There are a lot of options for students who need loans to attend college. The most important thing is that they find the student loans that are right for them and their unique situation. By knowing what is available, students can make the right choice for their needs. After you've determined which type of loan is right for you, check out our reviews of the best student loan providers to find out where to look
Federal Loans
There are two types of student loans federal and private loans. Federal loans are loans given by the government in order to help students attend college. The three major types of federal loans include the Stafford Loan, the Federal Perkins Loan and the Federal Plus loan. There are a few differences between these loans.
Federal Stafford loans can be obtained from the government directly, or a financial institution. A subsidized federal Stafford loan provides long term money based on the individual's need. There is usually a very low interest rate and the government pays that while the student is attending school. With an unsubsidized Federal Stafford loan, students who can't receive other types of loans benefit, as most individuals qualify. Additional unsubsidized Stafford loans help independent students.

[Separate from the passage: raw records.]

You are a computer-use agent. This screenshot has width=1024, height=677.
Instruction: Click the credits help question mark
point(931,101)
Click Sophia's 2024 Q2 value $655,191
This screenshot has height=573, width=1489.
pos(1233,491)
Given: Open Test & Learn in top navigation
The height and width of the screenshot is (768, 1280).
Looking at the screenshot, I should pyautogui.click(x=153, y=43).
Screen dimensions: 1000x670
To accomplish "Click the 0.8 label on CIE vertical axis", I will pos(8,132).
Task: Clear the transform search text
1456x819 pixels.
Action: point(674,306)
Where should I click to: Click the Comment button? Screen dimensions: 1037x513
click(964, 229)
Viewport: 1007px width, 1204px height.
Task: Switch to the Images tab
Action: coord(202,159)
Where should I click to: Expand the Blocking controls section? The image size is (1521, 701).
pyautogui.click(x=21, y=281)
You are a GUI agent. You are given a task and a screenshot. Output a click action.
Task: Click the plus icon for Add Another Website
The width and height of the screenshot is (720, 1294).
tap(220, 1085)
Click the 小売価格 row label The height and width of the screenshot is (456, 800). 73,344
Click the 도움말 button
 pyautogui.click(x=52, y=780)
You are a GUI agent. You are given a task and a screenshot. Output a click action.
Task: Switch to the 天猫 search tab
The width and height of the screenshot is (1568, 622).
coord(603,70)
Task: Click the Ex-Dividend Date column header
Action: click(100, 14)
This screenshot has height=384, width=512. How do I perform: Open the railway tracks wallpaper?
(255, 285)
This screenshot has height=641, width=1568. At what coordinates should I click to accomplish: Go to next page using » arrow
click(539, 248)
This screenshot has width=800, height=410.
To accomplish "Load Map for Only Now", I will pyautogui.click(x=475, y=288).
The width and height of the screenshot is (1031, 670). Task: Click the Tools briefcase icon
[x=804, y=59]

Federal Plus loans are based on the individual's credit score, and are usually low-interest loans. Typically, the repayment period starts a lot sooner than it does with the Federal Stafford loan, or as soon as the student graduates.
Federal Perkins loans are usually reserved for low income families with great need and the interest rates are quite low. These loans do have the ability to damage an individual's credit if they're not paid.
Private Loans
Private loans are loans that individuals take out through their banks or credit unions. These are not government-related, and usually require the student to have some credit history or a co-signer. They usually come with a much higher interest rate than federal loans, although the limits on the loan itself aren't as strict. This means that students can often receive more money with a private loan, but they will pay much more back.
Private loans are really not a good idea unless the student is unable to qualify at all for any federal loan which is highly unlikely. The reason is that a private loan will not only end up on the student's credit report if he or she is late or can't pay but there is a lot more at risk. Co-signers could get stuck with the payments or students wages could be garnished as the lender takes back the money he or she lent. It's important to seriously consider one's choices before signing any papers or accepting any loans.